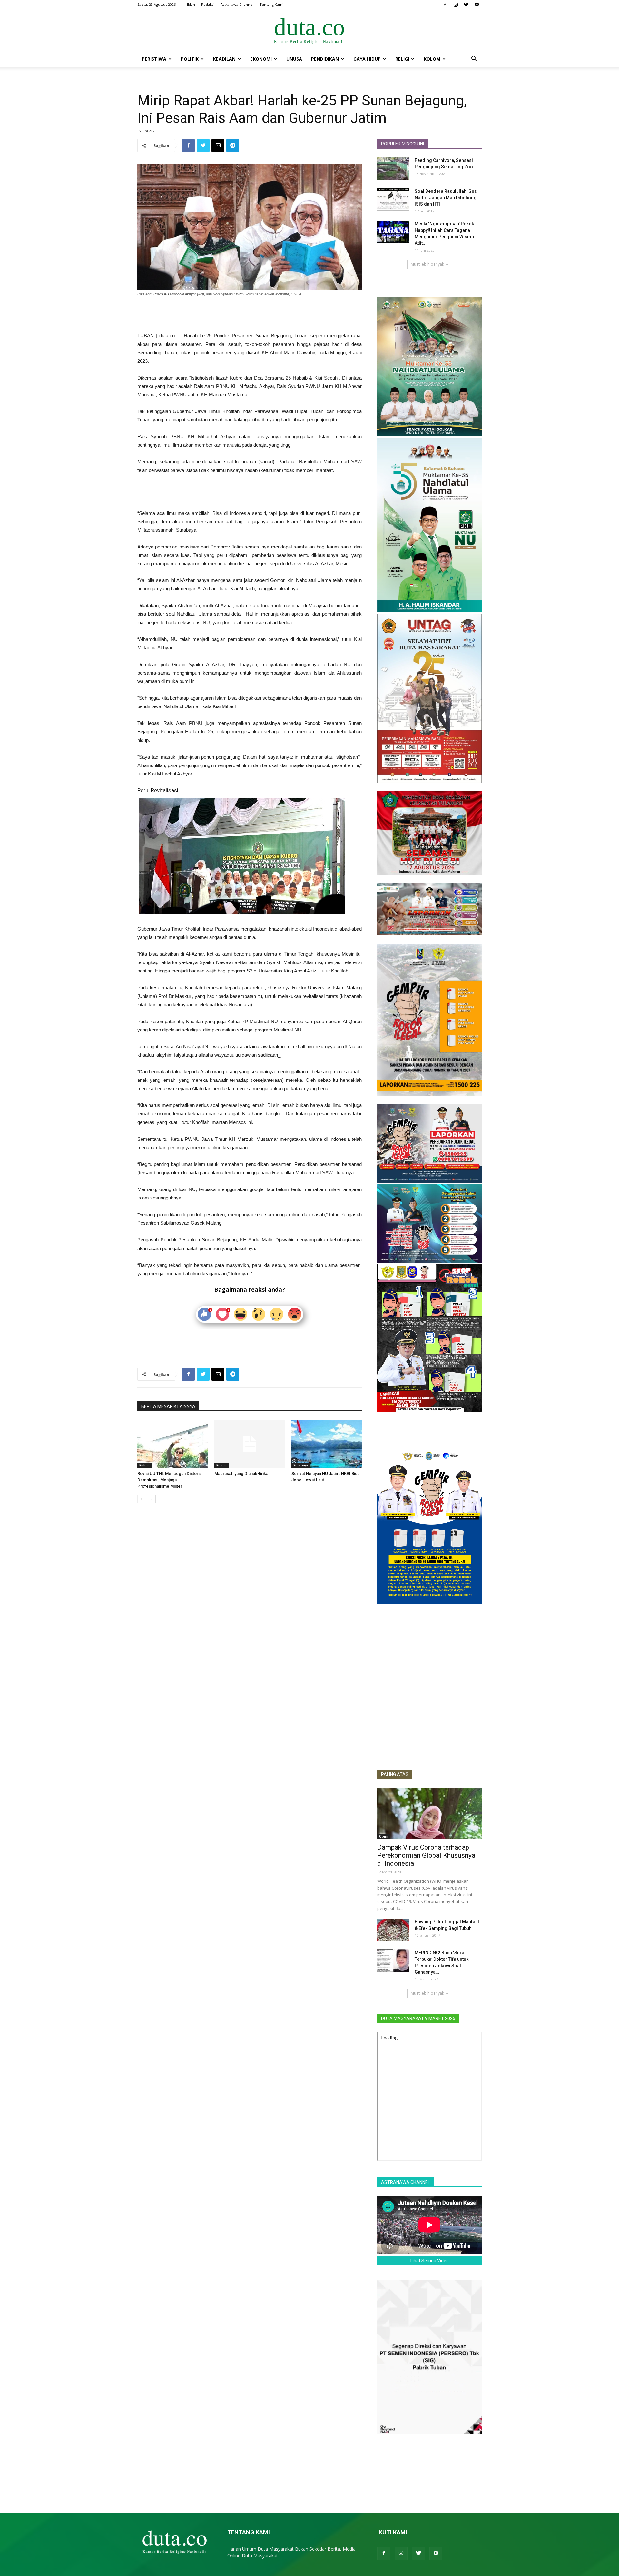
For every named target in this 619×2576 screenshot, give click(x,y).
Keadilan (224, 59)
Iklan (191, 4)
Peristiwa (154, 59)
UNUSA (294, 59)
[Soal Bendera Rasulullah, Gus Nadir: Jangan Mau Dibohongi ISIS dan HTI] (393, 199)
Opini (383, 1836)
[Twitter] (466, 4)
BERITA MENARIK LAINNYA (168, 1406)
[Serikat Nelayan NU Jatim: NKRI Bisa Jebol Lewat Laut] (326, 1444)
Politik (190, 59)
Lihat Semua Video (429, 2260)
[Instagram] (455, 4)
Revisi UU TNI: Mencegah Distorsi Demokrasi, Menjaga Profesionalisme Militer (169, 1480)
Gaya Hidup (367, 59)
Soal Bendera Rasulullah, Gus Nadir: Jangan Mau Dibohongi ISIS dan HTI (446, 198)
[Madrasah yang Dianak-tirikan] (249, 1444)
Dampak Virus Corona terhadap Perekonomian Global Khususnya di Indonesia (426, 1855)
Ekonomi (261, 59)
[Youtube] (477, 4)
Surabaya (301, 1465)
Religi (402, 59)
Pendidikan (325, 59)
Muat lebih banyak (427, 264)
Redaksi (207, 4)
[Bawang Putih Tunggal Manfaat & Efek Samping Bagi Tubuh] (393, 1930)
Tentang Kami (271, 4)
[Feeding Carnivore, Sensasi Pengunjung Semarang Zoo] (393, 168)
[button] (474, 59)
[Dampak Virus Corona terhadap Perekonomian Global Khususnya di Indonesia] (429, 1813)
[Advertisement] (249, 315)
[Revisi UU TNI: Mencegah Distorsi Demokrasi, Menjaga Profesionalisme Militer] (172, 1444)
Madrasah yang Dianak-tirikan (242, 1473)
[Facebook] (445, 4)
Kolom (432, 59)
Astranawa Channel (237, 4)
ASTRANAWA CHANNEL (405, 2182)
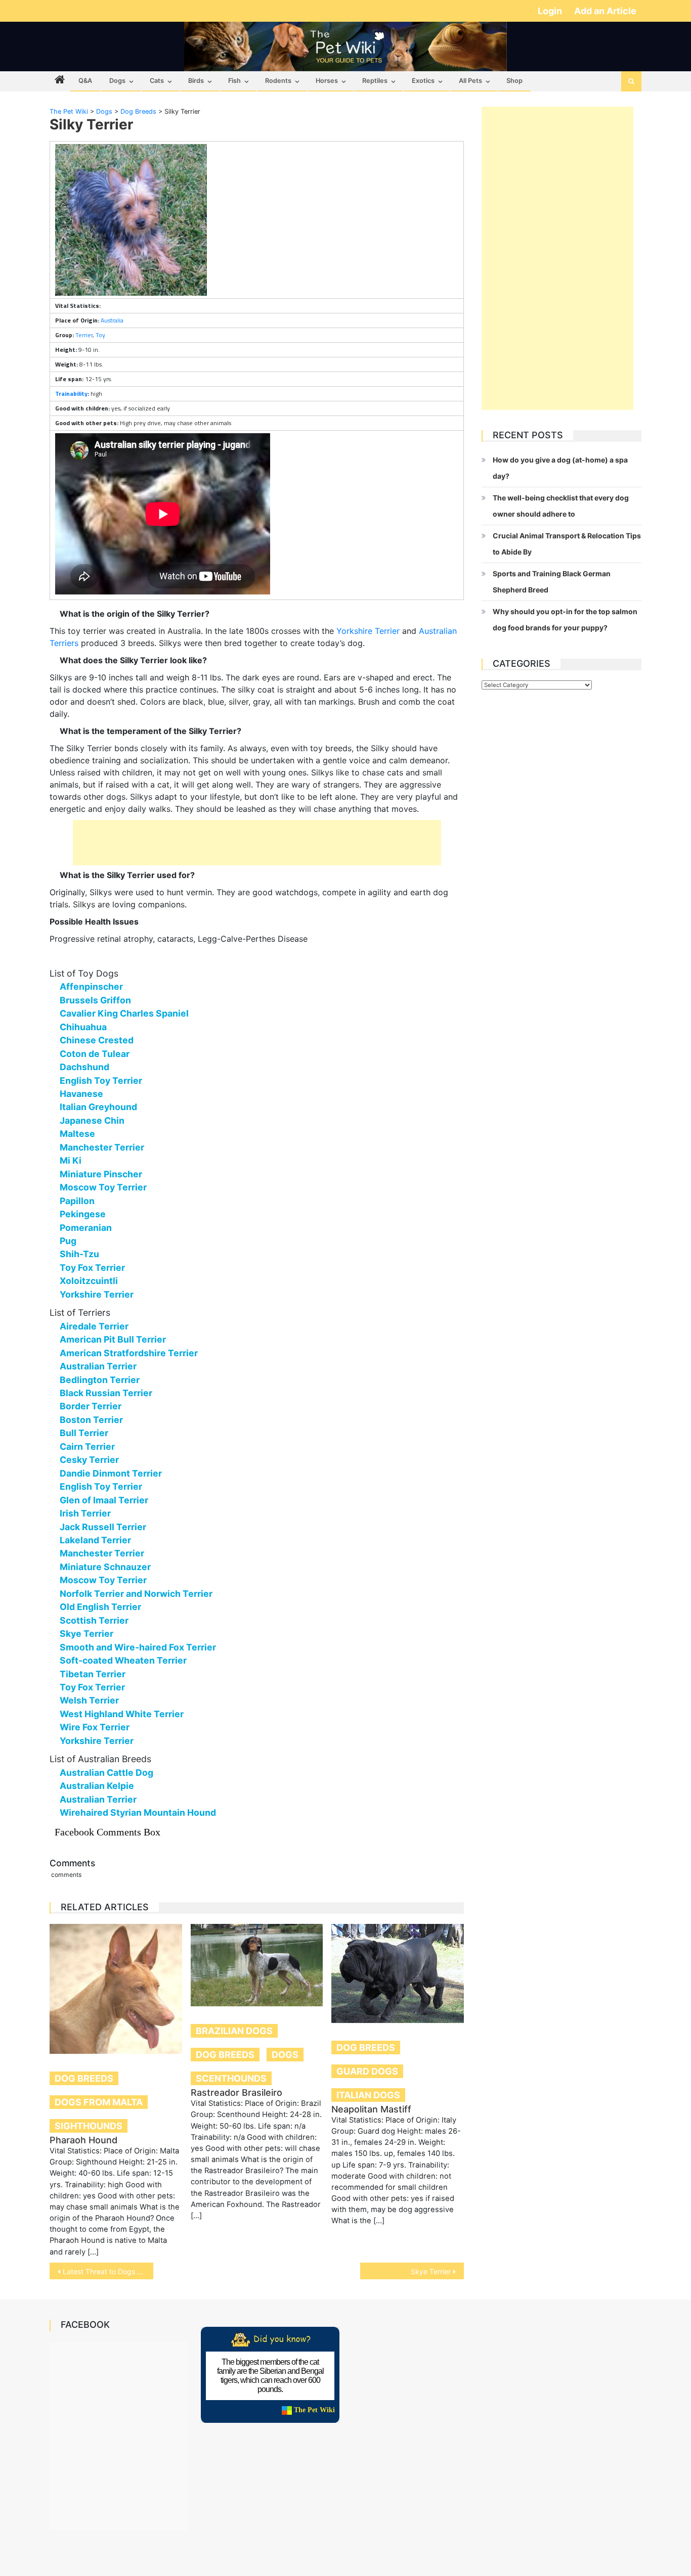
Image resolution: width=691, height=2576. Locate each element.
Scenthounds (231, 2078)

Your task: Could you write out, exactly as they stand, only the lines above that begin at the line with "Militer (169, 1480)" and stop after the line with "[Youtube] (477, 4)"?

Response area:
Revisi UU TNI: Mencegah Distorsi Demokrasi, Menjaga Profesionalisme Militer (169, 1480)
Gaya Hidup (367, 59)
Soal Bendera Rasulullah, Gus Nadir: Jangan Mau Dibohongi ISIS dan HTI (446, 198)
[Madrasah yang Dianak-tirikan] (249, 1444)
Dampak Virus Corona terhadap Perekonomian Global Khususnya di Indonesia (426, 1855)
Ekonomi (261, 59)
[Youtube] (477, 4)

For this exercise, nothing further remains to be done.